↓↓↓

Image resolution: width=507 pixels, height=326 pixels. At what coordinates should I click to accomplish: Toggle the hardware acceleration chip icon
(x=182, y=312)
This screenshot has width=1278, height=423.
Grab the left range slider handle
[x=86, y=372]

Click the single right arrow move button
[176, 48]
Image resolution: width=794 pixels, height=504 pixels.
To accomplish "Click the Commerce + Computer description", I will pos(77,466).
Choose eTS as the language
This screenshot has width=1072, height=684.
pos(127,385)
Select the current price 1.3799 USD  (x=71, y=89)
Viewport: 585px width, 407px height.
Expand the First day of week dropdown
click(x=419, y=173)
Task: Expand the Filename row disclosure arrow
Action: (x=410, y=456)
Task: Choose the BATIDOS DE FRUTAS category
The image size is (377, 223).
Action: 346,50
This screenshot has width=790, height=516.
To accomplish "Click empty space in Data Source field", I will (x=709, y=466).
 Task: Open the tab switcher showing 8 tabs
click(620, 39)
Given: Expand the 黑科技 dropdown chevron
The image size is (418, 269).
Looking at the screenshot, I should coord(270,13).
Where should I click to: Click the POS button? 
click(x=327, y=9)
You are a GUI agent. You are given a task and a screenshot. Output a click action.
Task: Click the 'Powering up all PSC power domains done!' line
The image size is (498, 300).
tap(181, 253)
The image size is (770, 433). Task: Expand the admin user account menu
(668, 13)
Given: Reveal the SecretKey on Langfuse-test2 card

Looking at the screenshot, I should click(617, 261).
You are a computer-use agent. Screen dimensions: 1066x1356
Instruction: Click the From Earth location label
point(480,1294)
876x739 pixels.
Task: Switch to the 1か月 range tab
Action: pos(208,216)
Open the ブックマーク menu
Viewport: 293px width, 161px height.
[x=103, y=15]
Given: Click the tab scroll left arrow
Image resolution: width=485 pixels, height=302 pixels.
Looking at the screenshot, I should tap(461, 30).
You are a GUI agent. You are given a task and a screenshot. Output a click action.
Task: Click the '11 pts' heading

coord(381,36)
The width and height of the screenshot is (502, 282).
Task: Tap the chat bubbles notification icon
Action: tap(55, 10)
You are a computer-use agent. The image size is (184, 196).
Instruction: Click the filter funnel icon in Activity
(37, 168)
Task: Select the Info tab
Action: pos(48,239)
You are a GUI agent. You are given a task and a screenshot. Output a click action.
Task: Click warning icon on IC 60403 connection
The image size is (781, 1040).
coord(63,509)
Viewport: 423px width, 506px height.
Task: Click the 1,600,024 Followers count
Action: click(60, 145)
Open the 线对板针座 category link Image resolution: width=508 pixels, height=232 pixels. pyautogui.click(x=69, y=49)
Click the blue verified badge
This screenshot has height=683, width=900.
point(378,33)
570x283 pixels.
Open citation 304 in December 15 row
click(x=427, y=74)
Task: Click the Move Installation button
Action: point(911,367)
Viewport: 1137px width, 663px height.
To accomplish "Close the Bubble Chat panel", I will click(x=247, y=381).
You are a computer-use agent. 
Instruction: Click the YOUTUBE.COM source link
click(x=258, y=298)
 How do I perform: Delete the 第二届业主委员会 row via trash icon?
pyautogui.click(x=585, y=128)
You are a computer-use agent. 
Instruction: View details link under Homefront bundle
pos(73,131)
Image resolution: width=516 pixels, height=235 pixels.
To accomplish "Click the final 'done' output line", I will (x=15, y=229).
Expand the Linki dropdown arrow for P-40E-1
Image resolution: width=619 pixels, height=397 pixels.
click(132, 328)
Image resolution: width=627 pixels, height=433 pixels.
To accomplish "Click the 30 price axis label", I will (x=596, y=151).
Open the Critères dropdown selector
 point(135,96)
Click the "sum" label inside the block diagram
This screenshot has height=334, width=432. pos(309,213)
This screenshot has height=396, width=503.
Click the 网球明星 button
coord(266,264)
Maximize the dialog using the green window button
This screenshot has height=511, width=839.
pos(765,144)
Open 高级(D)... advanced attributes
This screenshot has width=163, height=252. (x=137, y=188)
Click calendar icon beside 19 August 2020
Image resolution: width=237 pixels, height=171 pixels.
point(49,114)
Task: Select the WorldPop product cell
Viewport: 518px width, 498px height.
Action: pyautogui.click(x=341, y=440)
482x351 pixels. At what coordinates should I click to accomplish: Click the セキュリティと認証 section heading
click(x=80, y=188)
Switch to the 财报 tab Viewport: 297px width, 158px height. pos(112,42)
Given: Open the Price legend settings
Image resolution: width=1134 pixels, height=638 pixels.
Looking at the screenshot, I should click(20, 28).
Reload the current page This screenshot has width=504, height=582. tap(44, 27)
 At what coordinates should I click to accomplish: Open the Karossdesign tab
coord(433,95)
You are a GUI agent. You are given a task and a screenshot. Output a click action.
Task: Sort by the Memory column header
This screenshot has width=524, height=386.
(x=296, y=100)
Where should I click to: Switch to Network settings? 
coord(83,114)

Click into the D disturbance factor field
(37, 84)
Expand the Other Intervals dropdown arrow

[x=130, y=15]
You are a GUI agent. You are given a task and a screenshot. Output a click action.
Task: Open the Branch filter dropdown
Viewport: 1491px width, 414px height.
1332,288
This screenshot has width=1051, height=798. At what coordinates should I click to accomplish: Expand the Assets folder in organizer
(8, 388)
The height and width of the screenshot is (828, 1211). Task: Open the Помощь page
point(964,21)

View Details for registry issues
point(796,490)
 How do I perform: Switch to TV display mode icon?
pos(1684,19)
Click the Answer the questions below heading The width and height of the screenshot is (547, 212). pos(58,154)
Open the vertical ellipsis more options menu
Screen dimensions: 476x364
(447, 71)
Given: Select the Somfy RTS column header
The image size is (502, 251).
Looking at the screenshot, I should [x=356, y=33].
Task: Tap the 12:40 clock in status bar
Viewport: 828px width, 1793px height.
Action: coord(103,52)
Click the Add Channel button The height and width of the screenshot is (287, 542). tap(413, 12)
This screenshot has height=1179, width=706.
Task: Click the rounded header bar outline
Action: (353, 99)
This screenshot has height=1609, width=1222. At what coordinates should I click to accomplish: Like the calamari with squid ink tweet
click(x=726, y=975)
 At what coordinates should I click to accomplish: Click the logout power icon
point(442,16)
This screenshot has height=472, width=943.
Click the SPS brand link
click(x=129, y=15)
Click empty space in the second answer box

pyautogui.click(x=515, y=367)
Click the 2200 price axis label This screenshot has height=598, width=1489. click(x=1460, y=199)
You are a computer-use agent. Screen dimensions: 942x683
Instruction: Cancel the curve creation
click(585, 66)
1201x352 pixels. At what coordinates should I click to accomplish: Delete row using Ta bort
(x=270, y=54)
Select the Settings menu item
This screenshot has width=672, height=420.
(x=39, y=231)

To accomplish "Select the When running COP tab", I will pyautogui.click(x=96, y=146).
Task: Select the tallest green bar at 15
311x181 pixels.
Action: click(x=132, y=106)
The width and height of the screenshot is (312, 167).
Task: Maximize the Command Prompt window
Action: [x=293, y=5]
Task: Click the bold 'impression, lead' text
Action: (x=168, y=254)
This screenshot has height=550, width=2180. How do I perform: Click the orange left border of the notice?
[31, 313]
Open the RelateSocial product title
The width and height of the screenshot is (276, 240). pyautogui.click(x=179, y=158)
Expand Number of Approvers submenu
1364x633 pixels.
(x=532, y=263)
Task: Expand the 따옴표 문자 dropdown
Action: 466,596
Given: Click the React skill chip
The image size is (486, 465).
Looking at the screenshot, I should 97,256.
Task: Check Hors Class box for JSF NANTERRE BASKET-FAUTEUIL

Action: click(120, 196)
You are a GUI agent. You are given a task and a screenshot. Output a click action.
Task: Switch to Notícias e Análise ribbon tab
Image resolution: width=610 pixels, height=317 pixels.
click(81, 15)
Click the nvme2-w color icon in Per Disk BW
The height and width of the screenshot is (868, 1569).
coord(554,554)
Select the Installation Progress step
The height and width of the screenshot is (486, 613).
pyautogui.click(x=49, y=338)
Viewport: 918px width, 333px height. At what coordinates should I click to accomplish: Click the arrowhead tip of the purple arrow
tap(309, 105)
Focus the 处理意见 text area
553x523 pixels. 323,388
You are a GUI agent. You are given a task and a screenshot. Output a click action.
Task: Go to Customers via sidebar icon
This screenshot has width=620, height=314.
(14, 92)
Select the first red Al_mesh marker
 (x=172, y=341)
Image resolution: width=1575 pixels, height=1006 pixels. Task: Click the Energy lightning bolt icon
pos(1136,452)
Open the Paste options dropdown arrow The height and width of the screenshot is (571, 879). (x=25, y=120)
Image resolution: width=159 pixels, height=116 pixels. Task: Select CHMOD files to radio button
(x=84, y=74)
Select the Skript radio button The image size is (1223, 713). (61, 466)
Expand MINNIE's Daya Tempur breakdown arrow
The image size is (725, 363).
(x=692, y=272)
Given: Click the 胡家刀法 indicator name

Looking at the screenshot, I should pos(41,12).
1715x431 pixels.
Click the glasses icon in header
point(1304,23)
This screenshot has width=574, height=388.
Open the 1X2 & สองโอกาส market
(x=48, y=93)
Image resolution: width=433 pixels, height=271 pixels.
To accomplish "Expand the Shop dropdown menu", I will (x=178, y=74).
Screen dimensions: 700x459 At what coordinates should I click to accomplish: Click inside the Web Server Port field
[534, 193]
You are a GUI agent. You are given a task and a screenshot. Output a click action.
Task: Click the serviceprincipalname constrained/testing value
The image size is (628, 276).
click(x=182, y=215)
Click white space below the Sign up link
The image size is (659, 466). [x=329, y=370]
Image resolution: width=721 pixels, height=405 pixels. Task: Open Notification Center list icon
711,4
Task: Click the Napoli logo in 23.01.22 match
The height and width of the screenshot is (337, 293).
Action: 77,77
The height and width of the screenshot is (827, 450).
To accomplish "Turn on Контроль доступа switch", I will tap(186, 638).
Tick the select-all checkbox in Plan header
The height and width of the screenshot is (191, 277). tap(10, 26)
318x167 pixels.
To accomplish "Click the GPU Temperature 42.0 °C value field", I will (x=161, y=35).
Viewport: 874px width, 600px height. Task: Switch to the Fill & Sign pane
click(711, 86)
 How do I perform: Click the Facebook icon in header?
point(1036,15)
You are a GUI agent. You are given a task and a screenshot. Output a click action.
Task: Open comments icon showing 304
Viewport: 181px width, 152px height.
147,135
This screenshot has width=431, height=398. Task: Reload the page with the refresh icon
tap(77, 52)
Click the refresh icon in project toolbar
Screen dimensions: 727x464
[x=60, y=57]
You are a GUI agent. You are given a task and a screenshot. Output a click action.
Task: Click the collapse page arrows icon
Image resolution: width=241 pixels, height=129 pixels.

↑↑↑

- TASK TO COMPLETE -
Your response should be the lines of the entries above that include the string "column".

- RESPONSE BOX -
Task: Sort by the Memory column header
Given: Select the Somfy RTS column header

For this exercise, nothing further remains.